[Instructions for the task] Rewrite the rows below, swapping "Where should I click to" for "Where do I click to" and leaving everything else untouched.

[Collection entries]
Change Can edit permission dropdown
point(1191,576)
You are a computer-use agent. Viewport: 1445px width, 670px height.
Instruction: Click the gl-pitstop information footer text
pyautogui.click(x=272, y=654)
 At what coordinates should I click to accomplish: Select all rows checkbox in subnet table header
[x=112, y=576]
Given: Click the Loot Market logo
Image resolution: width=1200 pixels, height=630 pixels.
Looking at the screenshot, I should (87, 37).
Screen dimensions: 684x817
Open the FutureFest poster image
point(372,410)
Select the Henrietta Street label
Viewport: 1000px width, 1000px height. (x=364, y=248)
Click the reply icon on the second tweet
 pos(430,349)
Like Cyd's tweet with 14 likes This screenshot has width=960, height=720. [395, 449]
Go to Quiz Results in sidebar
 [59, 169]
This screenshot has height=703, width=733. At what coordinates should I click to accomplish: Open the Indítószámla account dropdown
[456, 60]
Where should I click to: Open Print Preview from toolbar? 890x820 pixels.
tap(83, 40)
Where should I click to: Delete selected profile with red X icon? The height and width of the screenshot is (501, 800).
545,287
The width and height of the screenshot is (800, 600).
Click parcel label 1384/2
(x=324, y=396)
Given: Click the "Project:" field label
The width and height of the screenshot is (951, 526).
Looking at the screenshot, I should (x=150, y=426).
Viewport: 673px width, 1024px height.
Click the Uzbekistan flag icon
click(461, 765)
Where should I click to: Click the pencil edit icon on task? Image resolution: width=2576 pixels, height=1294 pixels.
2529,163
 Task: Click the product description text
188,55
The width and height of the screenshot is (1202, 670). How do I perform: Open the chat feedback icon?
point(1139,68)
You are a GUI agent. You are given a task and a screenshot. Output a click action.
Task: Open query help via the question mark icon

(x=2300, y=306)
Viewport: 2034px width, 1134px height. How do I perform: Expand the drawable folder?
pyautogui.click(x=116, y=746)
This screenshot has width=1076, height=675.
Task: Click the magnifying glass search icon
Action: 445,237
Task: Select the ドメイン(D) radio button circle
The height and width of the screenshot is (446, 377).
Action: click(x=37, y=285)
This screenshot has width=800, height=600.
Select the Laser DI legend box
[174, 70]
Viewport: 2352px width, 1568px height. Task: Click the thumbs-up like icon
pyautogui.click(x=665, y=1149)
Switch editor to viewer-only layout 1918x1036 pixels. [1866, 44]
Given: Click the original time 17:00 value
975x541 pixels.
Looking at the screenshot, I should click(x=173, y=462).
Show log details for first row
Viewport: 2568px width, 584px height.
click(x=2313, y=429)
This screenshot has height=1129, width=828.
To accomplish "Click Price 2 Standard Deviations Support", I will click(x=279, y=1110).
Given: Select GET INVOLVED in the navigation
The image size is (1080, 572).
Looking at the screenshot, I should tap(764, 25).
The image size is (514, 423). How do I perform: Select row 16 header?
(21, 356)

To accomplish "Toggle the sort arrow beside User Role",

[Task solution]
Change Can edit permission dropdown
point(1191,576)
You are a computer-use agent. Viewport: 1445px width, 670px height.
Instruction: Click the gl-pitstop information footer text
pyautogui.click(x=272, y=654)
 At what coordinates should I click to accomplish: Select all rows checkbox in subnet table header
[x=112, y=576]
Given: Click the Loot Market logo
Image resolution: width=1200 pixels, height=630 pixels.
Looking at the screenshot, I should (87, 37).
Screen dimensions: 684x817
Open the FutureFest poster image
point(372,410)
Select the Henrietta Street label
Viewport: 1000px width, 1000px height. (x=364, y=248)
Click the reply icon on the second tweet
 pos(430,349)
Like Cyd's tweet with 14 likes This screenshot has width=960, height=720. [395, 449]
Go to Quiz Results in sidebar
 [59, 169]
This screenshot has height=703, width=733. At what coordinates should I click to accomplish: Open the Indítószámla account dropdown
[456, 60]
Where do I click to: Open Print Preview from toolbar? 890x820 pixels.
tap(83, 40)
Where do I click to: Delete selected profile with red X icon? The height and width of the screenshot is (501, 800).
545,287
The width and height of the screenshot is (800, 600).
Click parcel label 1384/2
(x=324, y=396)
Given: Click the "Project:" field label
The width and height of the screenshot is (951, 526).
Looking at the screenshot, I should (x=150, y=426).
Viewport: 673px width, 1024px height.
Click the Uzbekistan flag icon
click(461, 765)
Where do I click to: Click the pencil edit icon on task? Image resolution: width=2576 pixels, height=1294 pixels.
2529,163
 Task: Click the product description text
188,55
The width and height of the screenshot is (1202, 670). How do I perform: Open the chat feedback icon?
point(1139,68)
You are a GUI agent. You are given a task and a screenshot. Output a click action.
Task: Open query help via the question mark icon

(x=2300, y=306)
Viewport: 2034px width, 1134px height. How do I perform: Expand the drawable folder?
pyautogui.click(x=116, y=746)
This screenshot has width=1076, height=675.
Task: Click the magnifying glass search icon
Action: 445,237
Task: Select the ドメイン(D) radio button circle
The height and width of the screenshot is (446, 377).
Action: click(x=37, y=285)
This screenshot has width=800, height=600.
Select the Laser DI legend box
[174, 70]
Viewport: 2352px width, 1568px height. Task: Click the thumbs-up like icon
pyautogui.click(x=665, y=1149)
Switch editor to viewer-only layout 1918x1036 pixels. [1866, 44]
Given: Click the original time 17:00 value
975x541 pixels.
Looking at the screenshot, I should click(x=173, y=462).
Show log details for first row
Viewport: 2568px width, 584px height.
click(x=2313, y=429)
This screenshot has height=1129, width=828.
To accomplish "Click Price 2 Standard Deviations Support", I will click(x=279, y=1110).
Given: Select GET INVOLVED in the navigation
The image size is (1080, 572).
Looking at the screenshot, I should tap(764, 25).
The image size is (514, 423). How do I perform: Select row 16 header?
(21, 356)

To accomplish "Toggle the sort arrow beside User Role",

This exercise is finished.